I know I’m even guilty of mentioning different schools of thought on POST vs. PUT in my talks, but the truth is that REST doesn’t specify what to use for what actions. These are defined by HTTP and not by REST.

Roy Fielding has this to say about the use of HTTP verbs in RESTful applications:

Some people think that REST suggests not to use POST for updates. Search my dissertation and you won’t find any mention of CRUD or POST. The only mention of PUT is in regard to HTTP’s lack of write-back caching. The main reason for my lack of specificity is because the methods defined by HTTP are part of the Web’s architecture definition, not the REST architectural style. Specific method definitions (aside from the retrieval:resource duality of GET) simply don’t matter to the REST architectural style, so it is difficult to have a style discussion about them. The only thing REST requires of methods is that they be uniformly defined for all resources (i.e., so that intermediaries don’t have to know the resource type in order to understand the meaning of the request). As long as the method is being used according to its own definition, REST doesn’t have much to say about it.

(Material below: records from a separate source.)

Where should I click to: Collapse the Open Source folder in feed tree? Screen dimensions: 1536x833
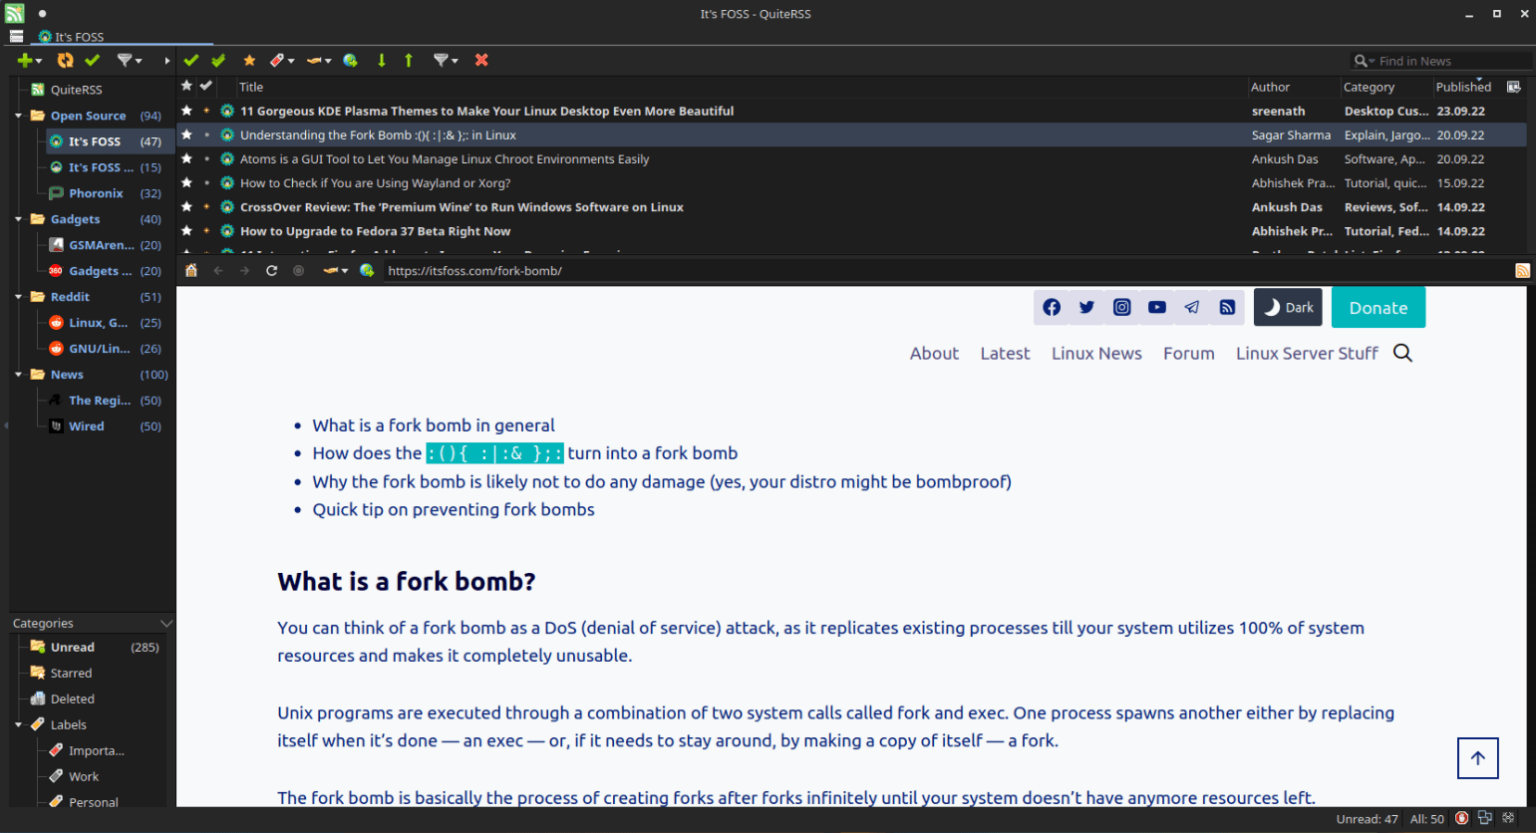click(x=18, y=115)
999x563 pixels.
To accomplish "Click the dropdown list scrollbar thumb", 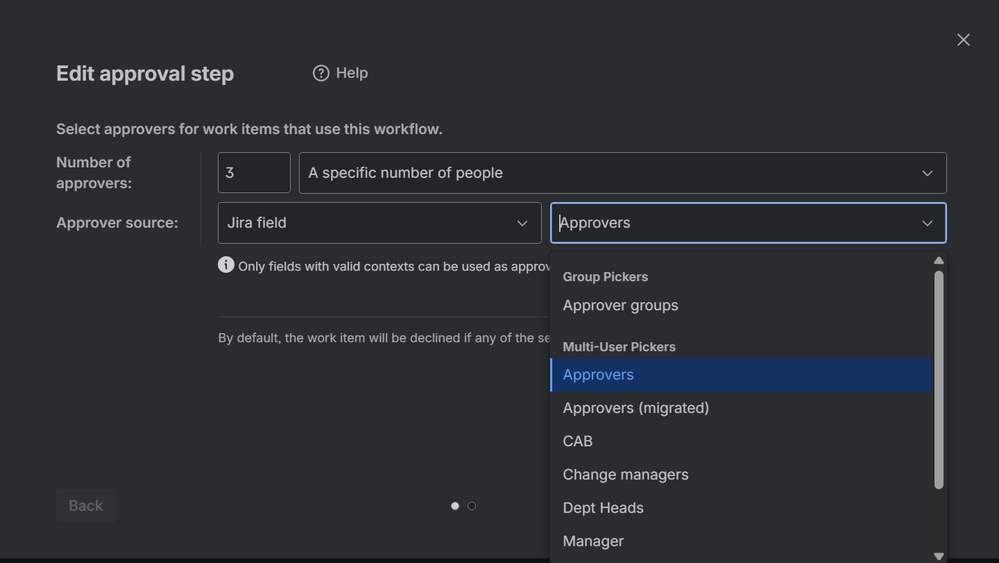I will [x=939, y=380].
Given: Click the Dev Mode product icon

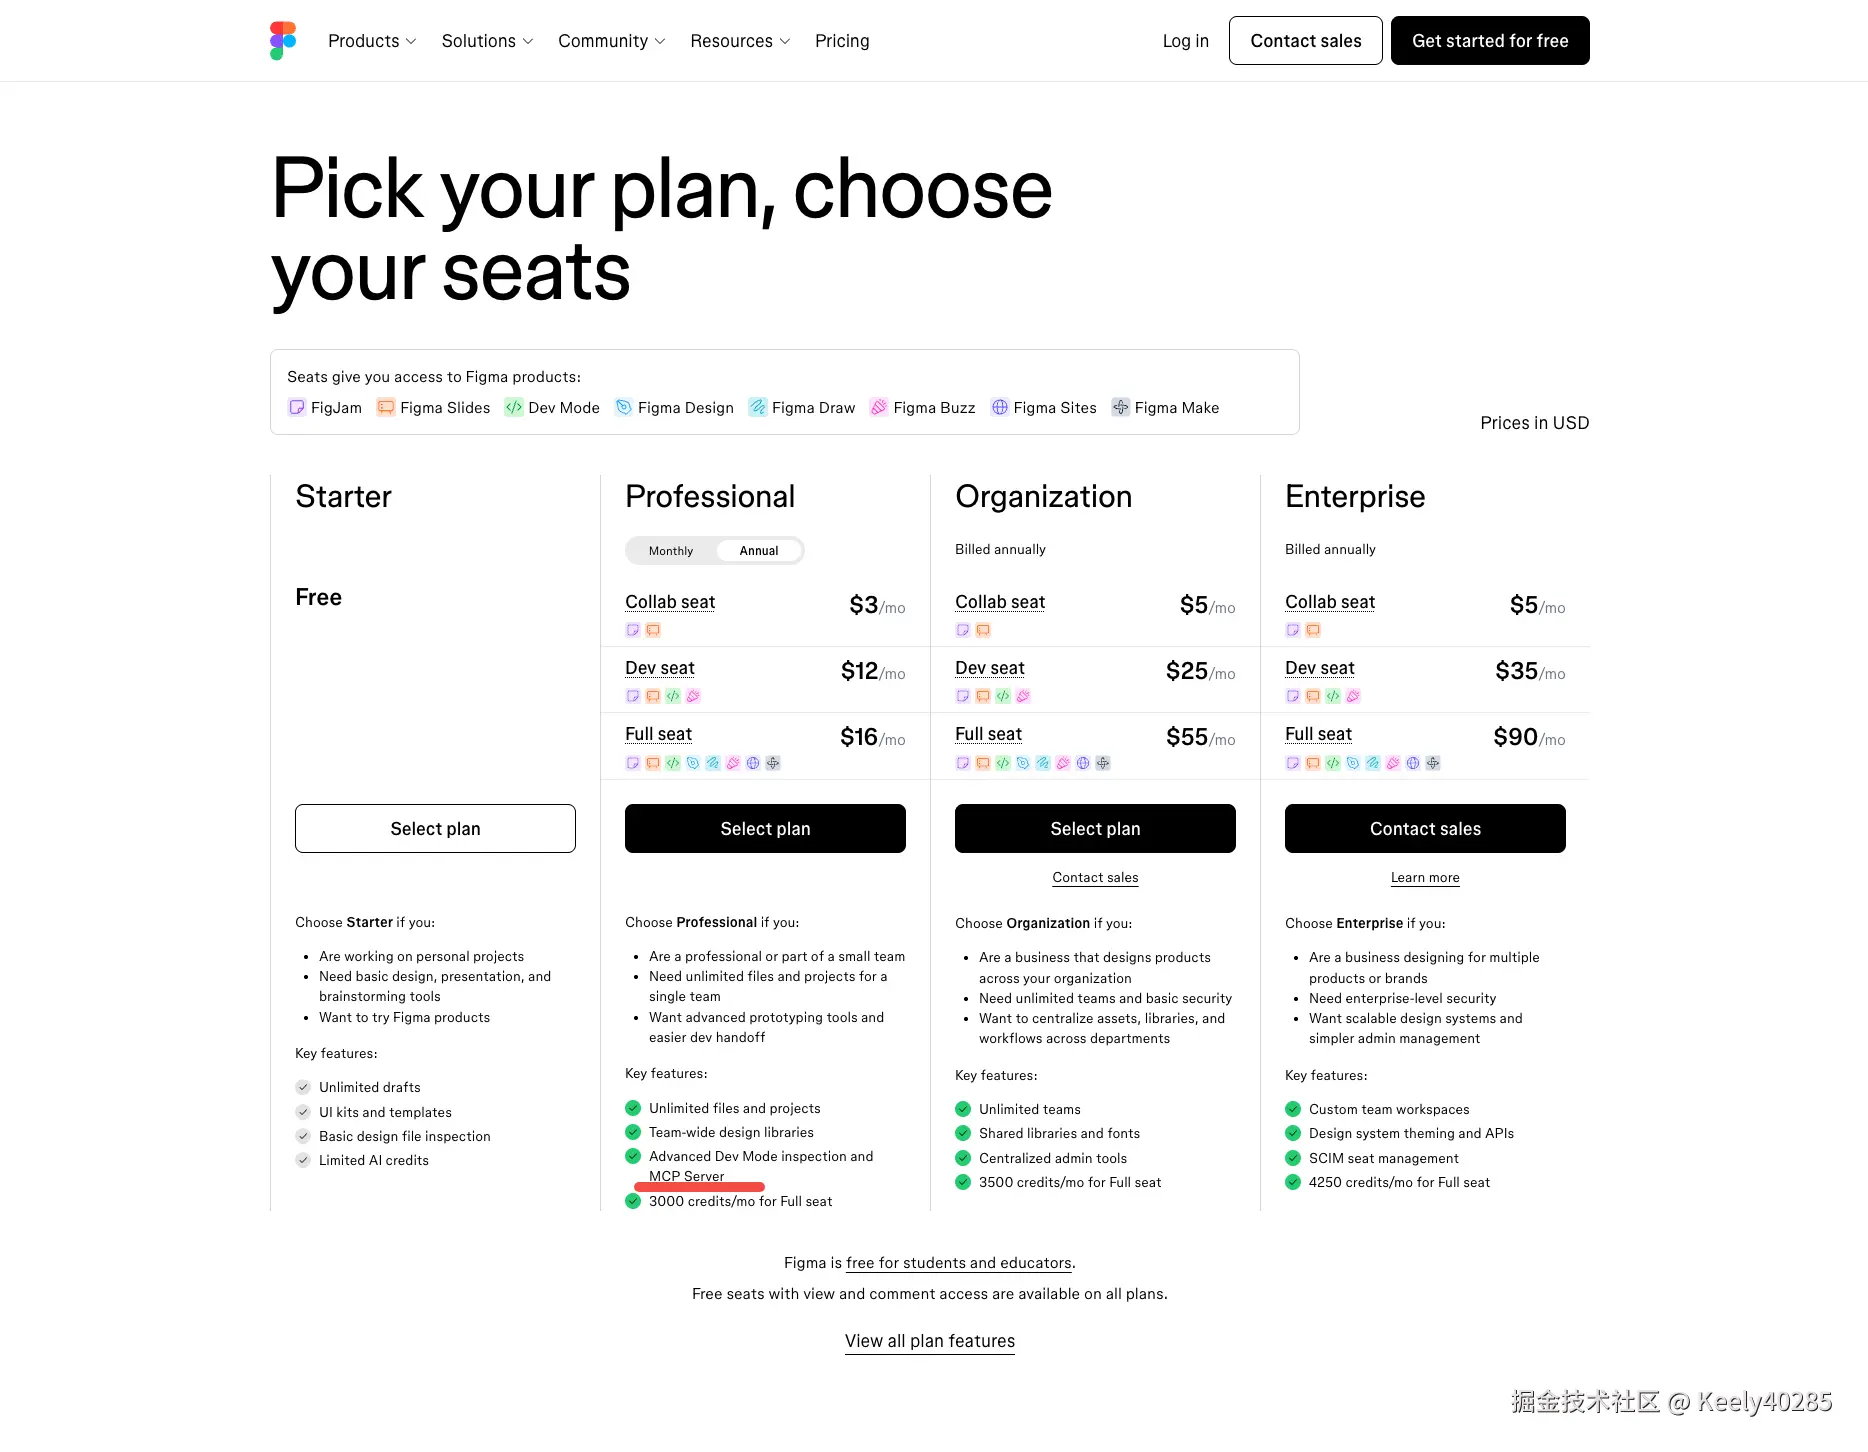Looking at the screenshot, I should 514,407.
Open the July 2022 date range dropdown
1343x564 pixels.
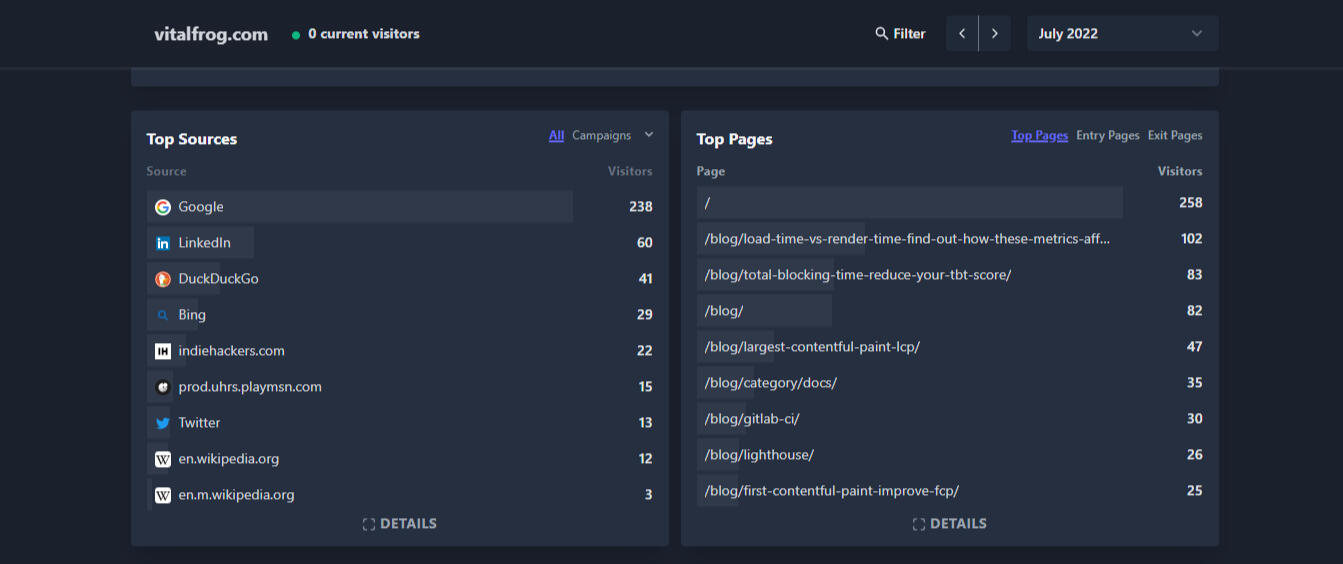tap(1121, 34)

The POST vs. PUT debate, however, does rage on in different communities, and some protocols have defined their usage. For example, the Atom Publishing Protocol (RFC 5023) explicitly states in section 4.3 that “POST is used to create” and “PUT is used to edit.”

The important thing to note is that REST doesn’t care how the HTTP verbs are used, as long as they are used properly according to how they are defined in the protocol you are using.

For those interested, HTTP (RFC 2616) defines POST by saying:

The POST method is used to request that the origin server accept the entity enclosed in the request as a new subordinate of the resource identified by the Request-URI in the Request-Line. […] The actual function performed by the POST method is determined by the server and is usually dependent on the Request-URI. The posted entity is subordinate to that URI in the same way that a file is subordinate to a directory containing it, a news article is subordinate to a newsgroup to which it is posted, or a record is subordinate to a database.

PUT is defined as:

The PUT method requests that the enclosed entity be stored under the supplied Request-URI. If the Request-URI refers to an already existing resource, the enclosed entity SHOULD be considered as a modified version of the one residing on the origin server. If the Request-URI does not point to an existing resource, and that URI is capable of being defined as a new resource by the requesting user agent, the origin server can create the resource with that URI.

With this line of thinking, you might come to the conclusion that POST is used for creation of a subordinate resource, while PUT could be used for both creation or modification of a resource. The important distinction is that POST identifies the resource for which the entity should be considered a subordinate; PUT does not.